Já para o presidente do Sindiçu, tudo irá depender da Assembleia Geral da categoria aceitar o índice que for definido pelo Governo Municipal. “Estamos, sim, na expectativa de conversar com a Fazenda ainda esta semana. A partir dai, faremos a Assembleia Geral na semana seguinte e vamos ver qual será a decisão da categoria”, frisou Miro.

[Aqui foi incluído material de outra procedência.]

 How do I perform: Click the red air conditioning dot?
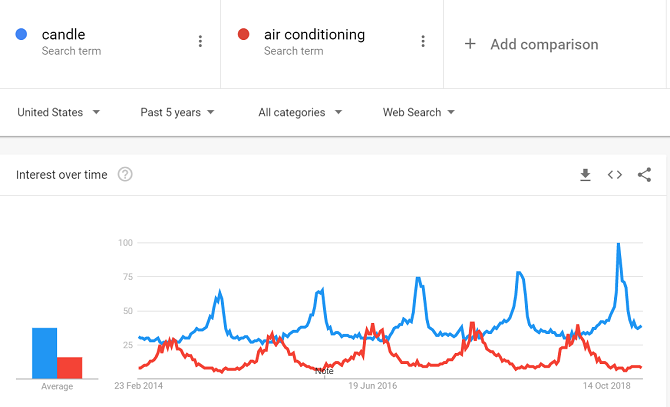coord(244,34)
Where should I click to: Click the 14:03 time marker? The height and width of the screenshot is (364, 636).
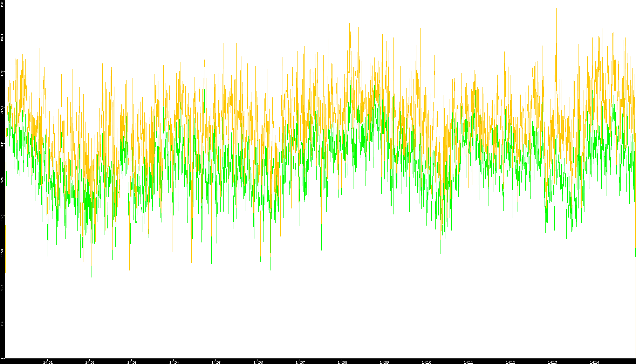click(x=132, y=362)
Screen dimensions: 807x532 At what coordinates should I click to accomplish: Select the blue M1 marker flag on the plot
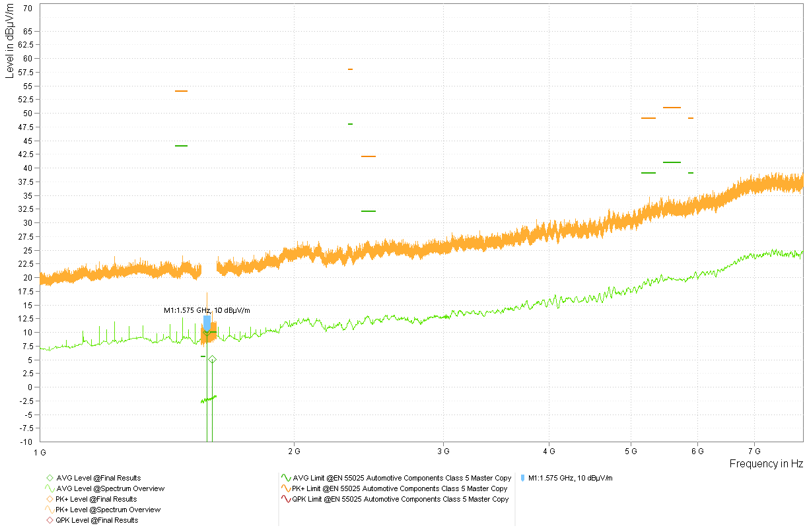pyautogui.click(x=207, y=322)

Os servidores públicos municipais pedem reajuste de 8%, sendo que 6% é de aumento real e o restante refere-se ao índice da inflação acumulada nos últimos 12 meses. A princípio, na primeira assembleia geral da categoria, a direção do Sindiçu colocou em votação duas propostas de reajuste salarial. Uma de 5%, definida pela direção do Sindiçu, e a outra de 8% que é a definida pela categoria. Para a direção do Sindiçu, o índice de 5% seria mais viável para aprovação, já que a Administração Municipal enfrenta dificuldades financeiras.

Para Miro, agora, o momento é de muitas conversas e negociações. Isso porque, a data base da categoria já passou (Março). Portanto, qualquer índice de reajuste salarial que for fechado deverá ser pago de modo retroativo em maio. “Temos de conversar muito. O servidor tem direito de reivindicar e a Prefeitura tem direito de justificar suas razões para não conceder um aumento salarial de 8%. Na próxima Assembleia Geral da categoria vamos precisar ter bom senso”, observou.

Roberto Simoni
Roberto Simoni

A Gazeta apurou junto à Secretaria Municipal da Fazenda que a folha de pagamento não pode ultrapassar os 54% do orçamento do Município. Atualmente, o prefeito está trabalhando com o limite prudencial que é de 51,3%. Diante disso, são praticamente nulas as chances do prefeito conceder o reajuste de 8%, porque isso faria ultrapassar o limite dos 54%. Já, no caso, dos 5% de reajuste, o índice chegaria muito perto dos 53%, restando apenas 1% para que o Governo Municipal trabalhe com a folha de pagamento acrescentando horas extras, por exemplo. No entanto, vale ressaltar que o prefeito Walter Caveanha já cortou as horas extras dos servidores municipais – com exceção dos setores como coleta de lixo, por exemplo – a fim de evitar descontrole financeiro.

Por outro lado, também vale frisar que a Câmara Municipal já aprovou, no mês passado, a continuidade do abono de R$ 100,00 concedida à categoria.